My Strategy for Winning

October 20, 2025

After writing my last post on A Plan Is Not a Strategy, I started thinking about my own work. For a long time, I’ve just been making plans, a list of things to do. This year, I want to focus on having a real strategy for winning as a security researcher.

A strategy isn’t a to-do list. It’s a set of choices that explains how you’re going to win on a specific playing field. So I decided to build one for myself.

My Focus: Smart Contract Contests

The first choice is defining the playing field. I can’t be an expert in everything. So I’m narrowing my focus to one area: Solidity smart contract audit contests.

That’s it. No more getting distracted by other languages or different kinds of security work. By focusing on one area, I can go deep instead of wide. The goal in these contests is simple: find as many valid bugs as possible within a given time.
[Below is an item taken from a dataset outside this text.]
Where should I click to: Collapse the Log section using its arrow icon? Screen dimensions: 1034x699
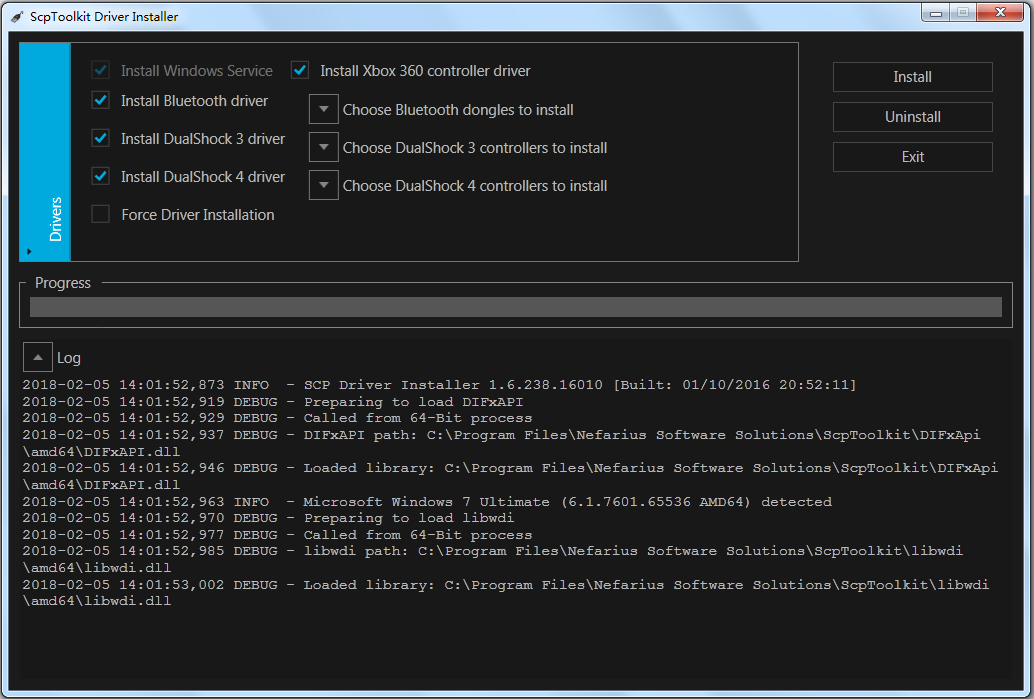point(37,356)
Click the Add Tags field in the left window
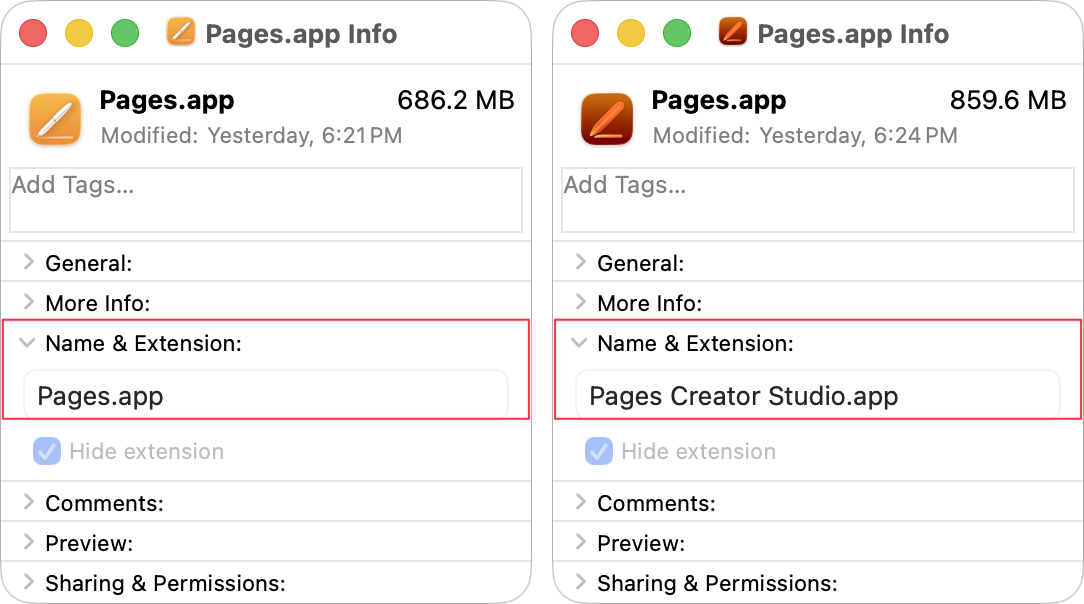Viewport: 1084px width, 604px height. point(266,200)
My Edge: An Integrated Workflow

This is the core of the strategy. My theory for winning is to achieve unmatched efficiency through a deeply integrated and customized workflow inside Visual Studio Code.

My competitors are smart, but many of them are slowed down by switching between different tools and contexts. My plan is to build an environment where I can find bugs faster because all my tools are connected and work together smoothly.

Here are the specific choices that support this theory:

• Focus on one contest at a time: No more splitting my attention. Full focus means I can get into a state of flow and dedicate all my energy to a single codebase.
• Use VS Code as my central hub: Everything will happen inside my editor. I won’t need to jump between a terminal, a browser, and other apps.
• Standardize my core tools: I’m committing to using Foundry for testing and Medusa for fuzzing. By using the same tools every time, I can master them instead of just being familiar with a dozen.
• Build my own tools inside VS Code: This is the most important part. I will write custom extensions and scripts to connect everything. Imagine running a fuzzing campaign with Medusa, getting a crash, and having it automatically generate a Foundry test case, all without leaving my editor. That’s the kind of edge I’m aiming for.

The Bets I’m Making

A strategy isn’t a fixed plan. It’s a set of bets. So to make sure I’m not just guessing, I’ve listed out the assumptions I’m making. For my strategy to work, these things must be true:

1. My integrated VS Code setup will actually be faster than using separate, specialized tools.
2. The time I spend building custom tools will pay off by helping me find more bugs than if I had just spent that time auditing manually.
3. Focusing on a single contest really does lead to better results than working on multiple contests at once.
4. Foundry and Medusa are the right tools for finding high-impact bugs in the kinds of contests I’m targeting.

By writing these down, I can test them. If I find out that building tools is taking too much time, I can adjust. A strategy is a living thing.

So that’s the plan, or rather, the strategy. It’s not just a list of things to do. It’s a theory for how to win. Now I just have to build it and see if I’m right.